Oggi stavo parlando con dei colleghi del traffico che si può trovare a Torino. Di tutte quelle persone che prendono la macchina e vanno al lavoro. Per qualche assurdo motivo ho pensato alla vita di Carlo Pinsoglio, terzo portiere della Juventus. E ho immaginato la sua vita, i suoi pensieri. Chissà se si trova d’accordo con ciò che ho scritto.
“Mi sveglio la mattina e devo andare al lavoro. Lavoro… mi sembra ancora strano chiamarlo così. Uno pensa al lavoro come ad un luogo in cui timbrare il biglietto, arrivare in orario in ufficio, trovare parcheggio, affrontare il traffico. A Torino poi, nelle ore di punta ci sono dei viali in cui sembra che i torinesi amino trovarsi tutti insieme, in fila, ognuno nelle proprie macchine, a comporre una lenta carovana, ognuno con la propria destinazione. Io non riesco a chiamarlo lavoro: se devo descrivere quello che faccio ogni giorno dovrei dire che vado ad allenarmi. A volte facciamo delle partite, giochiamo. Giochiamo. Lo scopo di tutto questo dovrebbe essere quello di scendere in campo quando poi ci sono le partite: novanta minuti (più recupero e pause Var) di ansie varie, sofferenza dentro e fuori dal terreno di gioco aspettando che quella palla entri dentro e che l’arbitro fischi la fine il prima possibile. Un’ansia che si vive sia dentro che in panca. Io, più che altro, la vivo in panchina, e le possibilità che le viva in campo sono ridotte al lumicino, per non dire nulle.

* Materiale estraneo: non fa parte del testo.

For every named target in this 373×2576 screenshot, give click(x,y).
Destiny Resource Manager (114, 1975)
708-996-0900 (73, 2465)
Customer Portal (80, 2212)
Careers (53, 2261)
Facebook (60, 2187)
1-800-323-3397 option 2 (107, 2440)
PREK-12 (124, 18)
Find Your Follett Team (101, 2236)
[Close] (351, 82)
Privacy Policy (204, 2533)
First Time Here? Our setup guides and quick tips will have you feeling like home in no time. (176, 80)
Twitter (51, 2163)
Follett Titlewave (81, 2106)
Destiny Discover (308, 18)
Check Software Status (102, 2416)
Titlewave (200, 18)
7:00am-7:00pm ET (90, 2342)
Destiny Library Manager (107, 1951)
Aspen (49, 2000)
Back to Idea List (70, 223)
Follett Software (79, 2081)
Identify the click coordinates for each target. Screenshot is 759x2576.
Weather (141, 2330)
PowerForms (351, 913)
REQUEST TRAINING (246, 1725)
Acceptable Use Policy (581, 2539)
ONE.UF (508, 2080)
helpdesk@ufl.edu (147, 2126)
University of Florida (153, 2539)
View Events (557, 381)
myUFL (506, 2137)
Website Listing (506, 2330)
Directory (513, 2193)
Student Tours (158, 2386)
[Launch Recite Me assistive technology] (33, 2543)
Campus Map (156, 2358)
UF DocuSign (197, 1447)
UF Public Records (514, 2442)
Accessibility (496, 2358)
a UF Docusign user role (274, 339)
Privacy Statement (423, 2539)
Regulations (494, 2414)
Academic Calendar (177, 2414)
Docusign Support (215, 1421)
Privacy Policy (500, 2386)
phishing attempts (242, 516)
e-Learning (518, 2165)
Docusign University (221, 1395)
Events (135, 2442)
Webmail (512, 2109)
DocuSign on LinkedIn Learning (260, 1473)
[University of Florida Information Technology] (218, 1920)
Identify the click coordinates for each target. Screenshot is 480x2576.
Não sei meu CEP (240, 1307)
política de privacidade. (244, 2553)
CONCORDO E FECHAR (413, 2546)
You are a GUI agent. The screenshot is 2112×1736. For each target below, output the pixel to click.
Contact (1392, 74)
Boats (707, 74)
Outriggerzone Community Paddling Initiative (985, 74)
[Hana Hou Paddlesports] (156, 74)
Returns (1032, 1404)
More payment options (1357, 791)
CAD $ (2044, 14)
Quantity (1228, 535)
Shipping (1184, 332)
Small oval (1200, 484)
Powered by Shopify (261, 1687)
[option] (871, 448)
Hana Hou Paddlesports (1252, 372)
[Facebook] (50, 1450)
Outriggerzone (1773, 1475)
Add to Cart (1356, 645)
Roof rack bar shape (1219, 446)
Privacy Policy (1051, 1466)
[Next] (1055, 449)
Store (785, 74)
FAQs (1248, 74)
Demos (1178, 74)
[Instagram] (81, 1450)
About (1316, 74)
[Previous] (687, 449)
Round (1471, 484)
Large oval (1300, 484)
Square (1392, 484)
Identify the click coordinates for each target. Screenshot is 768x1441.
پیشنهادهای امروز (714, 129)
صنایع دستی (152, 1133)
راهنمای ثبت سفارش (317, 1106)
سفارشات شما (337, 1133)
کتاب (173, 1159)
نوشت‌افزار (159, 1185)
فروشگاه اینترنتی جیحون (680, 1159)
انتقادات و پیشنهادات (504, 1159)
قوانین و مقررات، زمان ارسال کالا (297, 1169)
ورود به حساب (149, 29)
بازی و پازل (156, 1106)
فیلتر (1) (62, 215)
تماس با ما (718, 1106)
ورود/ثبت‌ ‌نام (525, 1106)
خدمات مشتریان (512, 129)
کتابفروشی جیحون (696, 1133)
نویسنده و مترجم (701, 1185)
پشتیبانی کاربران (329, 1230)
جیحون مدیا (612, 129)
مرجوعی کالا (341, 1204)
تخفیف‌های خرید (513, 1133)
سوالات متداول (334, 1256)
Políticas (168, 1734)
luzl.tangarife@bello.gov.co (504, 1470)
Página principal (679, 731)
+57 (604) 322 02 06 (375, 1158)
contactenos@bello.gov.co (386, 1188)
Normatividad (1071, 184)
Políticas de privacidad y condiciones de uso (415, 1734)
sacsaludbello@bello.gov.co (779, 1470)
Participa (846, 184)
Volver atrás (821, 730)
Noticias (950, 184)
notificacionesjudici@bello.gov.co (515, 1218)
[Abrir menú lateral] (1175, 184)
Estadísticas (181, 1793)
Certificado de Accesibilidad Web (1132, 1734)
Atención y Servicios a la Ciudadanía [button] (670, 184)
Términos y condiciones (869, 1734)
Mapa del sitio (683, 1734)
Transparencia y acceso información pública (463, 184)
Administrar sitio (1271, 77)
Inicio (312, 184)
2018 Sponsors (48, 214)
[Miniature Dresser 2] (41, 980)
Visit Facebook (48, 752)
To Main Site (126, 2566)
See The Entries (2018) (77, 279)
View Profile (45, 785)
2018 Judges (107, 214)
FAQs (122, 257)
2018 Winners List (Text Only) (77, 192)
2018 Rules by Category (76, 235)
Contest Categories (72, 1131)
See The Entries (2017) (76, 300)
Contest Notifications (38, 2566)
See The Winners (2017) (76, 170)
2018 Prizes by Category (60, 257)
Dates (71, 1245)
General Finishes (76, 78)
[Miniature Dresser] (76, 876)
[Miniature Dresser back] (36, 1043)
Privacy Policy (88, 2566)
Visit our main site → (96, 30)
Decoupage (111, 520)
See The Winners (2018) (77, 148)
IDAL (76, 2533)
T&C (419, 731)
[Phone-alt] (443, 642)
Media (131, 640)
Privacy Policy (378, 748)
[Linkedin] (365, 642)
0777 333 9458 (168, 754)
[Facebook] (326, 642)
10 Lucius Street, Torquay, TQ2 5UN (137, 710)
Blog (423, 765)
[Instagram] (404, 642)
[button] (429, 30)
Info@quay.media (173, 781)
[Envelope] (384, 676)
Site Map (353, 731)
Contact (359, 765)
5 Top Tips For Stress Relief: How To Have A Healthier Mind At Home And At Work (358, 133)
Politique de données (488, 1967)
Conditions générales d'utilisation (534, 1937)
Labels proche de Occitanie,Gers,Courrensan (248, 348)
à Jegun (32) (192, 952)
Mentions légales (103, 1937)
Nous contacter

Una volta avevo più possibilità: era il 2010, ero il portiere della Primavera, con me giocavano ragazzi come Ciro Immobile, Iago Falque, Fausto Rossi, gente che comunque una certa esperienza se l’è fatta ai massimi livelli. Loro hanno avuto chances di scendere in campo con quella Juventus sfortunata di Ferrara prima e Zaccheroni poi. Io però potevo essere titolare, quando sia Buffon che Manninger si erano infortunati e la porta era sguarnita. Sembrava che le porte per la porta (licenza poetica, concedetemela) sembrassero spalancate, che il tappeto rosso fosse srotolato davanti a me nel corridoio che mi portava a giocare tra i grandi: i telegiornali cominciavano a parlare di me, sentivo i tifosi e gli amici sperare in un mio esordio. Sentivo la mia carriera al decollo. Contro la Sampdoria invece giocò Chimenti, si perse 1-0 con un gol da centrocampo. Il giovedì dopo si era riproposto il problema in Europa League, dovevamo difendere al Craven Cottage il 3-1 con il Fulham. Anche lì mi accontentai della panchina, il risultato finale però… lasciamolo perdere che è meglio.
Dopo quella parentesi la mia vita si è snodata nei campi minori. Tanta serie B, tanta gavetta. Pure un’esperienza a Viareggio, dove tutti i calciatori sognano di essere notati, ma non certo di finirci a giocarci. Non per sputare nel piatto dove ho mangiato, ma certo non è Viareggio la squadra in cui tutti sognano di giocare (viareggini a parte probabilmente). Sono stato sempre con la valigia in mano, sempre con l’incognita di non sapere cosa mi poteva riservare il futuro: “oggi sono qui, domani?”. E poi il colpo di Livorno: quella papera all’ultima giornata non me la scorderò mai, maledizione. Anche il fallimento del Latina mi rimarrà impresso sulla pelle. Ora che sono di nuovo a casa, mi sembra strano. Sento di nuovo il freddo dell’inverno torinese, la nebbia che scende giù, la neve che rimane ghiacciata per settimane dove nessuno passa mai. Non sento più l’ansia di scendere in campo: quando ti ritrovi davanti Buffon e Szczesny, è davvero difficile sperare di essere negli undici titolari.
Ho 27 anni, non sono vecchio. Non so ancora dove mi troverò la prossima stagione, non so se dovrò rifare le valige ancora una volta. Non so ancora cosa mi riserva il futuro. Non so neppure se sono così felice a stare sempre da parte. So solo che devo andare avanti e non fermarmi mai. Altrimenti sarà come trovarsi nella radiale di Moncalieri nelle ore di punta”.